When it comes to high-quality research outputs, Canada ranks dead last among our G7 peers. We only account for more than 5% of the most highly cited papers for one technology: space launch systems.
While we do produce a lot of quality research, we’re unlikely to be the dominant player in any given technology, and that’s before we even get to those commercialization challenges. We depend on global ideas to solve Canadian challenges and to create economic opportunities here.
We also have similar dependencies regarding goods. Buying more Canadian products is great, but we’re not close to being able to supply everything we need.
This is demonstrated by our comparatively low economic complexity. According to the Harvard Growth Lab’s Economic Complexity Index, while we are the 11th richest country in the world, we rank only 41st in economic complexity, a ranking that has fallen dramatically from 23rd back in 1997. Our largest exports are in low complexity products such as unprocessed agricultural and mineral exports. As a 2022 analysis from Global Affairs Canada points out, we tend to provide raw materials and low-value-added goods to other economies - and that holds true not just to the US but to all our major trading partners, even, increasingly, China.
Any strengthening of our economic security is going to rely on us recognizing this reality. We are a global economy but not one at the cutting edge. The US is a major threat to our economic security, but any genuine attempt to strengthen our position is going to need to be based on not just a domestic strategy but an international and globally facing one.
But even if we want to really double down on the domestic side, increase our innovation potential, and grow our economic complexity, we are still dependent on the rest of the world for one more thing: people.
Any retooling of our economy would depend on massive influxes of talent to address numerous, massive skills gaps. We have a rapidly aging population, with 15% of our manufacturing workforce set to retire in the next few years.

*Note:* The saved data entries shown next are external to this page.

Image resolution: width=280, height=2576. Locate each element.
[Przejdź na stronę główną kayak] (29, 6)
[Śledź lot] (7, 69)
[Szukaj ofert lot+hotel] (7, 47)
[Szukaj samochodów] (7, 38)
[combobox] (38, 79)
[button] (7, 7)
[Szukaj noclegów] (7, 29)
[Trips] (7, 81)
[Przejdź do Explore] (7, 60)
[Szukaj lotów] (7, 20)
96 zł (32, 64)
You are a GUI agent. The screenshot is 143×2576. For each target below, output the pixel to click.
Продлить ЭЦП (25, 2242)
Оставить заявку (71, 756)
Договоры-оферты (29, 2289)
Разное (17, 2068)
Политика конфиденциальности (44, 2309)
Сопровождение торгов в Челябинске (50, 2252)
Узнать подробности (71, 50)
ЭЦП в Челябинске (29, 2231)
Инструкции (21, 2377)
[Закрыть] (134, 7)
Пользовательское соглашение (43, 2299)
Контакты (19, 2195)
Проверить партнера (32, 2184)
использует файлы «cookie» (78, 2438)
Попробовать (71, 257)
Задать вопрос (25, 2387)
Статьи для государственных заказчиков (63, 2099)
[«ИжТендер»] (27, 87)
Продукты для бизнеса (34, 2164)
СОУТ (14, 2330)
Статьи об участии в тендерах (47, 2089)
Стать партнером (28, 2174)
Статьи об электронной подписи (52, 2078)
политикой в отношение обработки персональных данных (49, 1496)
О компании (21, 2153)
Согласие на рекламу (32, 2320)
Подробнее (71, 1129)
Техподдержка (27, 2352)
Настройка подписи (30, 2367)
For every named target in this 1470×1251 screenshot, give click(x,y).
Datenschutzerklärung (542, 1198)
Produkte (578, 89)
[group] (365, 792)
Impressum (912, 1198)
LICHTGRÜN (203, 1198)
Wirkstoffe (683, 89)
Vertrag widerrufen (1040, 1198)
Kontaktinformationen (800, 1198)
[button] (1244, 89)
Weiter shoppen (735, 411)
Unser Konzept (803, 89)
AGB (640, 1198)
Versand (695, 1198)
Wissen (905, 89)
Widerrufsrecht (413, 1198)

And Future Skills Centre research has highlighted how chronic skills shortages over the past 20 years have meant our economy is 1.8%, or $49 billion smaller than it would have been, and that recent skills shortages in construction, mining and utilities have reduced our GDP by almost $4 billion over the past two years.

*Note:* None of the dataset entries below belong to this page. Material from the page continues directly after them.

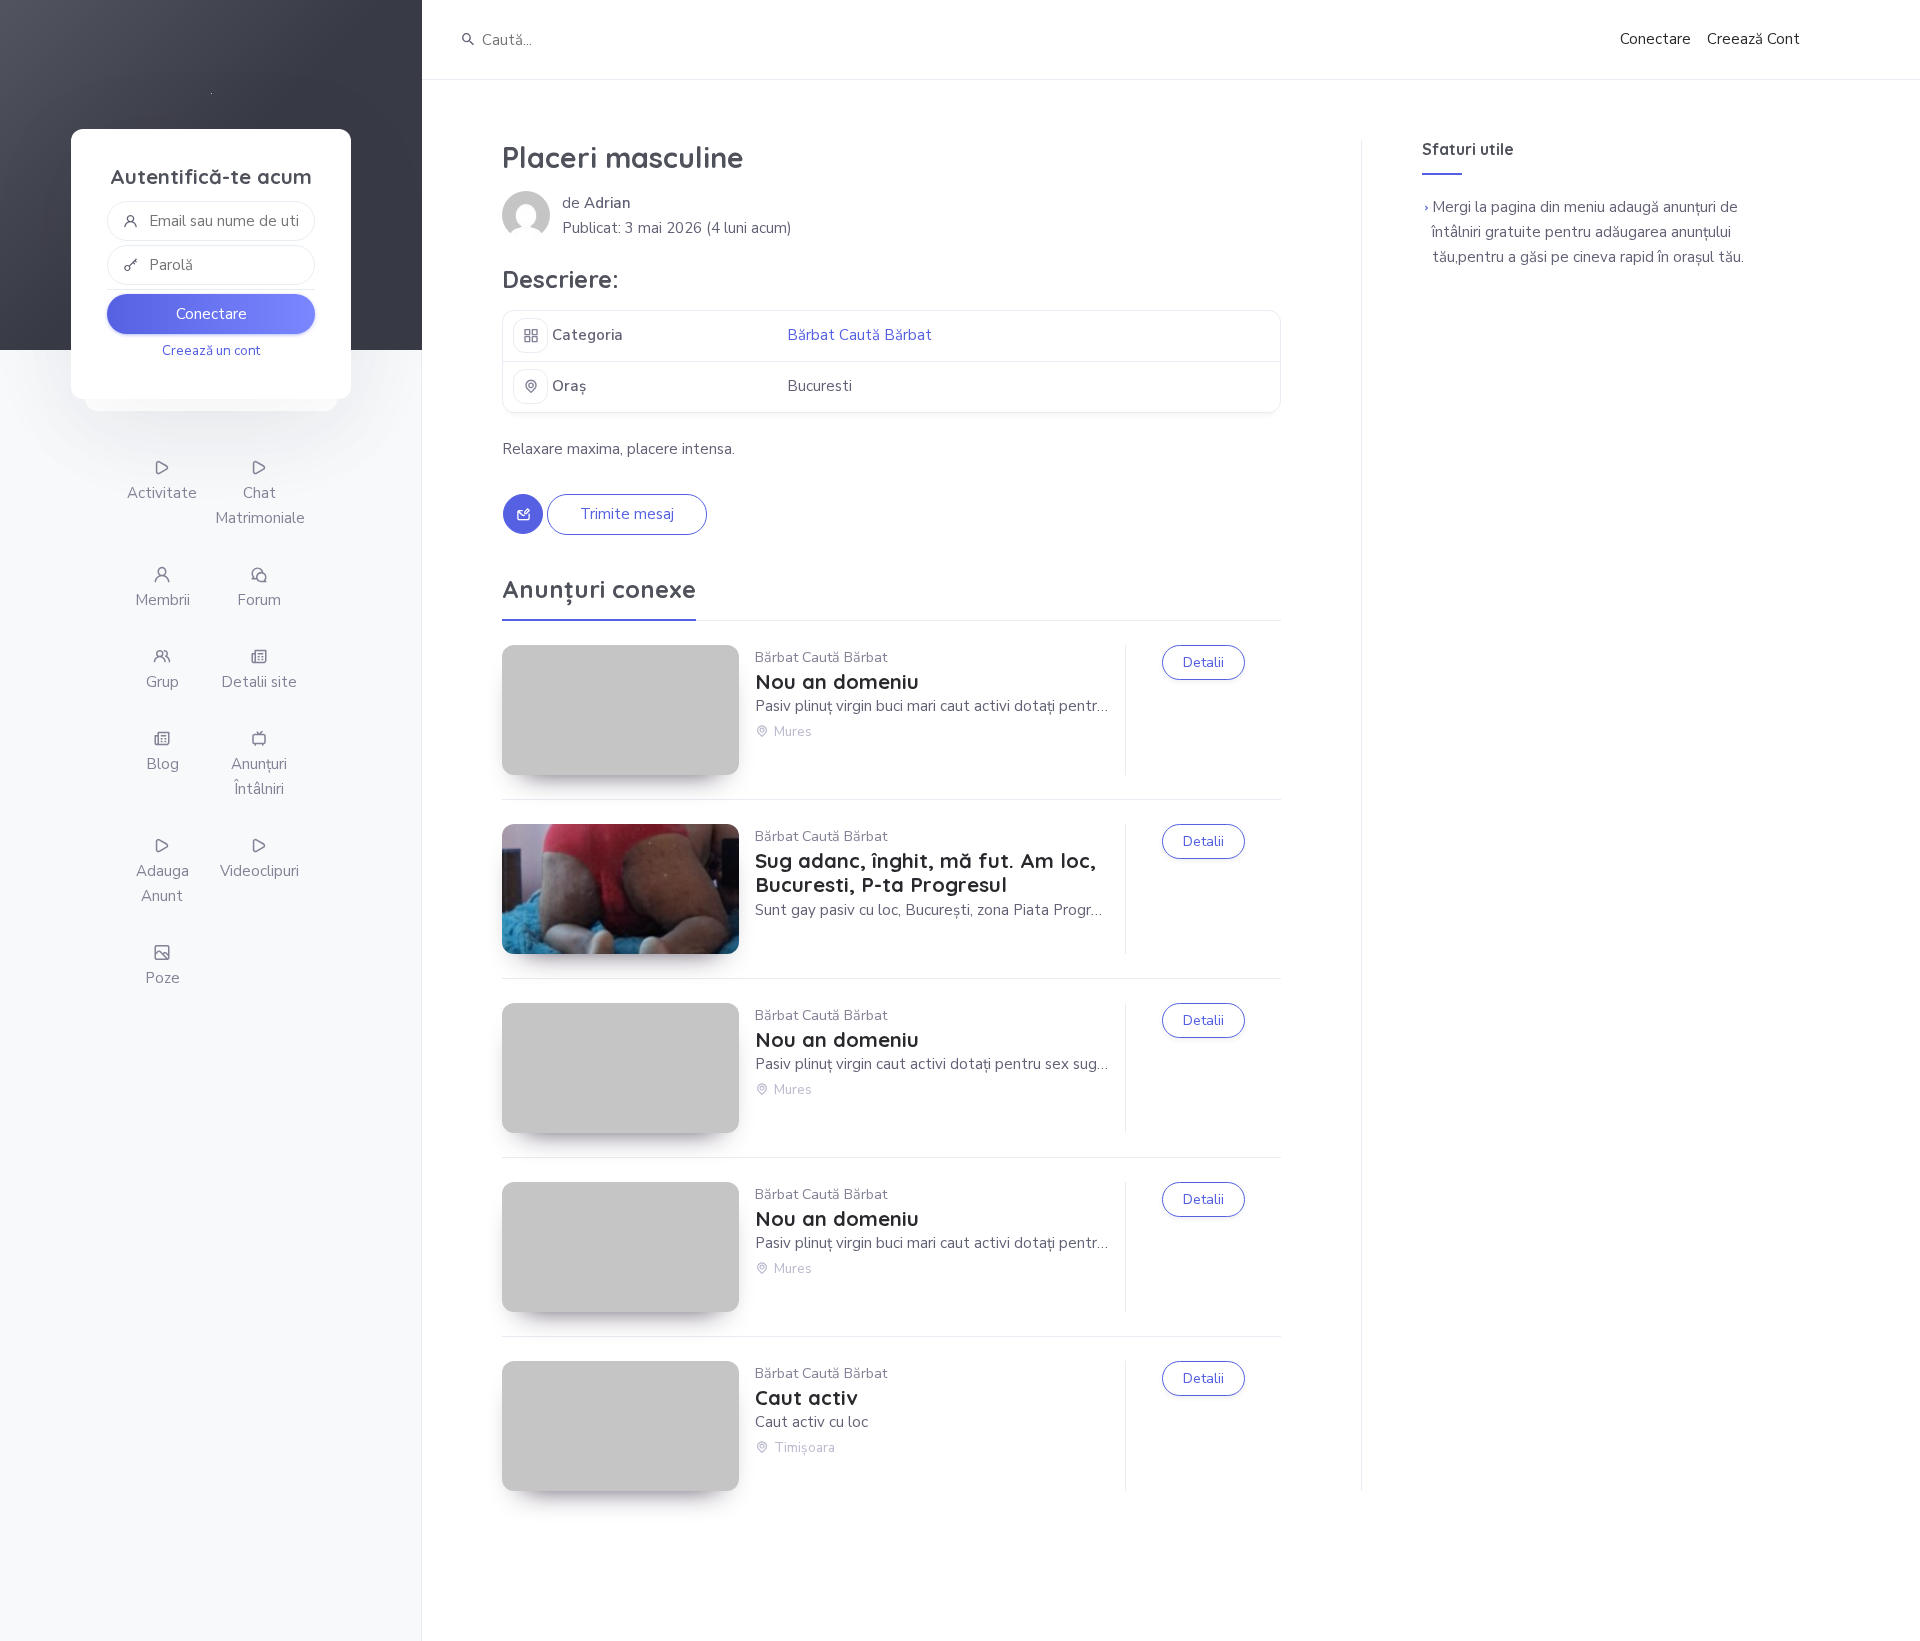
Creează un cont (211, 350)
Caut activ (806, 1398)
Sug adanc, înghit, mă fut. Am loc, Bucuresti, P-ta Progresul (925, 873)
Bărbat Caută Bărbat (859, 335)
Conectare (211, 314)
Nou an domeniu (837, 682)
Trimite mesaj (627, 514)
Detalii (1203, 662)
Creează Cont (1753, 39)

We needed talent before, and we need it even more now in light of the threat from Trump.
Yet the federal government has set itself on a course to rapidly reduce immigration, with the new targets wiping out population growth for the next two years, actually shrinking Canada’s population. As analysis from RBC set out, this will:
put Canadian demographics back on an ageing trend, “limiting the number of hours worked available in the economy without necessarily lowing the unemployment rate”;
“weigh on government balance sheets as an accelerated aging population puts upward pressure on healthcare costs and pension obligations”; and
“subtract nearly a percentage point from our growth forecast for Canada over the next three years”
That doesn't seem a coherent response to the challenges we face.
We face what is, quite possibly, an existential threat. To meet that, we can’t just turn inwards and raise the drawbridge to the rest of the world. We must look beyond our borders at the same time as we work to fix what needs fixing at home.
Great piece; your comments and the selected quotes on the tariff disaster are especially spot-on.
Excellent reminder. I add that the rest of the world needs Canada. I have watched over the past 30 years as the relevance and global respect for Canada has declined. We once had so much to offer (and did offer). Now we are largely known for being nice and having great scenery. We must step up. If not now, then when?